Antoni Muntadas (Barcelona, ??1942) is a nomadic artist who develops his work at street level, closer to life than to museums and institutions. In his work, life and art are part of a whole, as he made clear in one of his famous ideograms (Art-Life). He has no study and his indomitable curiosity about the world keeps him in a kind of constant movement, traveling from Marseille to Shanghai, São Paulo, Puerto Rico or New York, where he has lived since the seventies and teaches classes at the Massachusetts Institute of Technology ( MIT). So it is not at all strange that in his new exhibition in Barcelona, ??at the Prats Nogueras Blanchard gallery, he receives the visitor with a formidable question (a welcome mat with the inscription …On are you?) that he himself will answer in a latest series designed as a self-portrait: Keep Moving.

Muntadas, who has not exhibited in Barcelona for seven years, has titled this new exhibition Paratopías, a concept coined by the French linguist Dominique Maingueneau and which, transferred to the field of art, alludes to the idea of ??“displacement, travel, uprooting, of the impossibility of belonging, of working in one place coming from another….” At 82 years old, the artist maintains intact the work methodology that he has been developing since his beginnings. They give him an assignment “or I do it”, he lands in a city, contacts a community, creates a team, and from there he begins to delve into the non-obvious, into those intermediate and unexplored spaces that allow him to read unknown codes. writings of social life.

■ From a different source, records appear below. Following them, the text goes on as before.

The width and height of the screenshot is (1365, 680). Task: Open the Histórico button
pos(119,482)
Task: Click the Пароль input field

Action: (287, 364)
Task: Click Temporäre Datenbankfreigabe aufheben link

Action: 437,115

“The actors, the collaborators, the context change, but the methodology always follows me. I don’t go to places, I am in the places, and sometimes works arise or not, ”she explains.

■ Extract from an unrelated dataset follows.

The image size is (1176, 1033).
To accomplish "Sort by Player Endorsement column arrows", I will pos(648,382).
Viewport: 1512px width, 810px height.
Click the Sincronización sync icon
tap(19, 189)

In the new gallery on Méndez Núñez Street, Muntadas brings together historical works such as Reflections on Death, which he presented at the São Paulo Biennial in 1973, a collection of slides of different models of mortuary coffins… “that show how something “As democratic as death, we all die, it ends up becoming something completely classist.” Or his On Translation: The negotiation table II (1985-2005), which he took to the Spanish pavilion in Venice, a semicircular table with legs covered with piles of books, on which he reflects on the production and consumption of culture.

There is also his series City Sentences, in which he reproduced well-known slogans or stereotyped phrases such as España va bien, Tout va bien or Said and done! as posters or billboards. Much more recent, specifically from the spring of 2020, is Closed/Locked, a set of photographs taken in a depopulated New York due to the pandemic, but also due to the Black Lives Matter riots and demonstrations that caused a protection effect. and self-confinement. “I used to cover them up, when you could only go out for food or to the pharmacy, but in the end the police turned a blind eye, they already knew me,” she remembers.

The exhibition has an extension in the gallery’s warehouse (the former Espai Poblenou, by appointment), where among boxes and junk it projects videographic works based on images by Joris Ivens, Jean-Luc Godard and Guy Debord.